With respect to Iran policy, Tom [Donilon] worked directly with CENTCOM’s leadership, in particular General Mattis and General Allen, to put together our force posture in the region. Without getting into detail, there has obviously been extensive contingency planning related to Iran and the region, and there has been a policy process that has been deliberately structured to allow for assumptions to be challenged and hard questions to be asked at the highest levels of government.

More broadly speaking, many of DOD’s top leaders have said that the process Tom lead to formulate out defense strategy was the most robust, open and inclusive conversation they’ve been a part of.
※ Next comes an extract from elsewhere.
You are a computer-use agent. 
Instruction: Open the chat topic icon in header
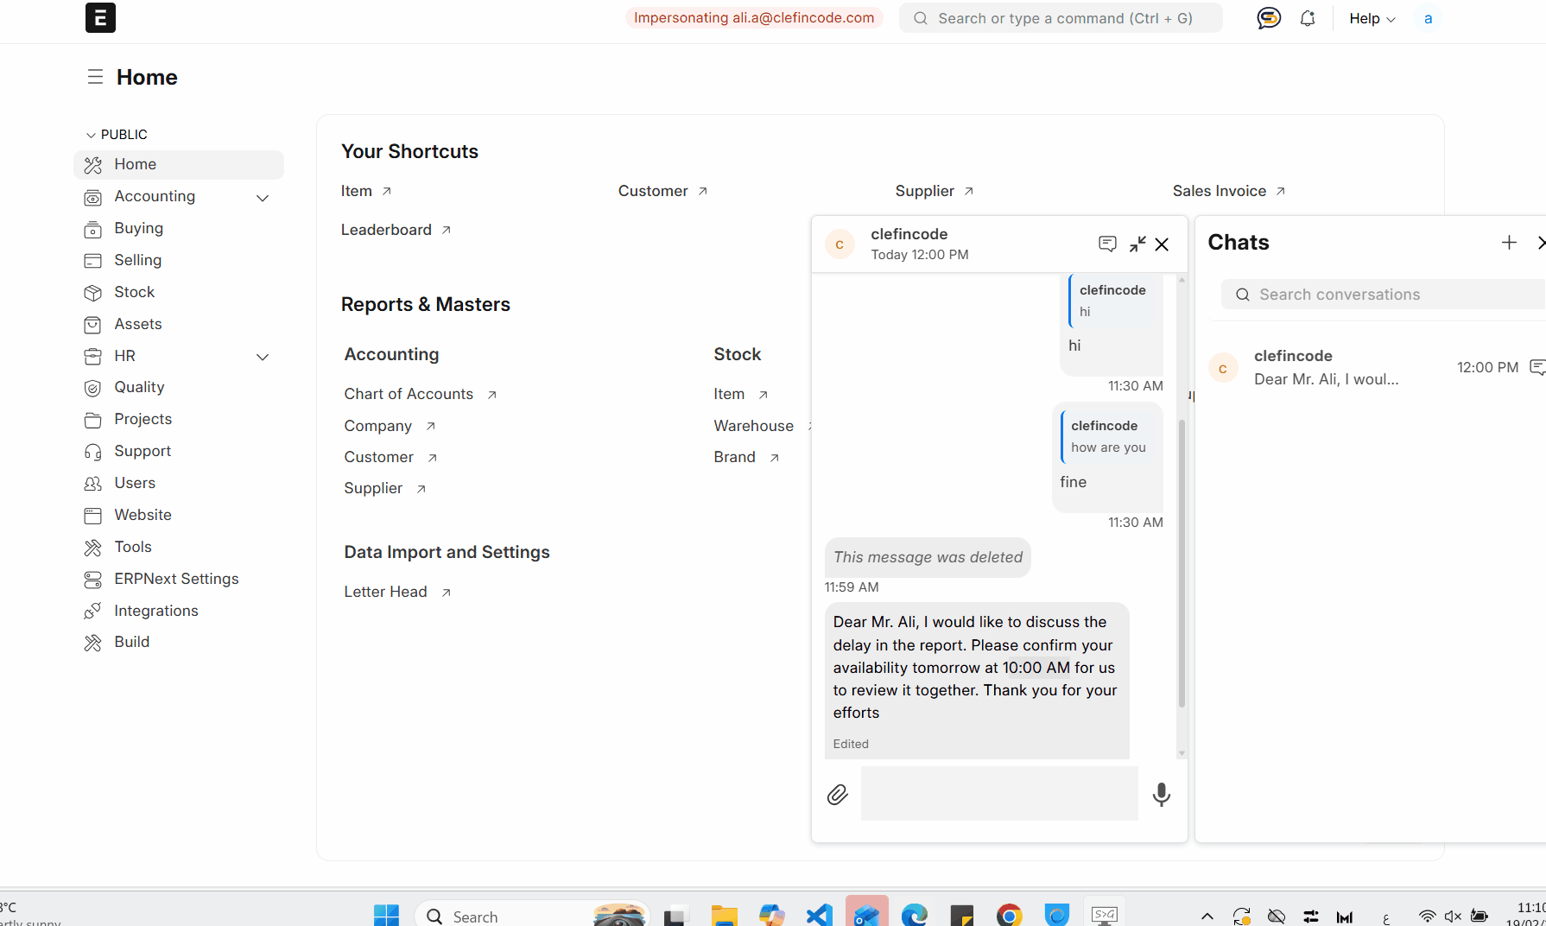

To quote Secretary Panetta: “And in my experience, this has been an unprecedented process, to have the President of the United States participate in discussions involving the development of a defense strategy, and to spend time with our service chiefs and spend time with our combatant commanders to get their views. It’s truly unprecedented.”

Chairman Dempsey: “This strategy emerges from a deeply collaborative process.  We sought out and took insights from within and from outside the Department of Defense, to include from the intelligence community and other governmental departments. We weighed facts and assessments.  We challenged every assumption. We considered a wide range of recommendations and counter-arguments. I can assure you that the steps we have taken to arrive at this strategy involved all of this and much more. This strategy also benefited from an exceptional amount of attention by our senior military and civilian leadership. On multiple occasions, we held all-day and multi-day discussions with service chiefs and combatant commanders. The service chiefs, who are charged with developing the force for the strategy, were heard early and often. The combatant commanders, charged with executing the strategy, all weighed in time and time again. And we were all afforded extraordinary access to both the president and the secretary of defense.”

The bottom line is that we are extraordinarily grateful to General Mattis for his patriotism and his service. He is a critical part of our team, and we look forward to his continued counsel in the months ahead.

Tom Ricks again: That comment struck me as blather that obscured more than it illuminated. I said so to Mr. Vietor, who wrote back to ask me what specifically he hadn’t addressed.  So I sent over these questions:

  • Why does Mr. Donilon think Gen. Mattis is leaving earlier than planned?

Vietor’s answer: “I’m going to let General Mattis speak to the timing of his departure.”

  • Did Mattis and Donilon have specific disagreements about how to respond to Iranian mischief abroad?

Vietor’s answer: “This won’t satisfy you, but both Tom [Donilon] and General Mattis understand that policy debates and advice to the President should remain confidential, so I have no plan to outline their candid advice or views.”

  • Does Donilon welcome hearing dissenting views? If so, why is there a widespread perception among the uniformed military that he does not?

Vietor’s answer: “The President and Tom both welcome hearing dissenting views. Its crucial to good policy making. I can’t speak to an alleged anonymous perception. If you quote someone on the record or something specific, I can try to offer more.”

  • Is Donilon aware that the Obama administration twice has dumped on the two current culture heroes of the Marine Corps? Why does he think this is? What signal does Donilon think he has sent with his handling of Mattis?

Vietor’s answer: “The average tour length of the previous 25 COCOMs is 2.7 years. The longest serving COCOM is Admiral Stavridis, who assumed command of SOUTHCOM in October 2006.  The second longest serving COCOM is General James Mattis, who assumed command of Joint Forces Command in November 2007.  The President just appointed General Allen SACEUR. The last Marine SACEUR was Jim Jones, who later become NSA. I think that’s a pretty strong signal about how much the President values the Marine Corps.”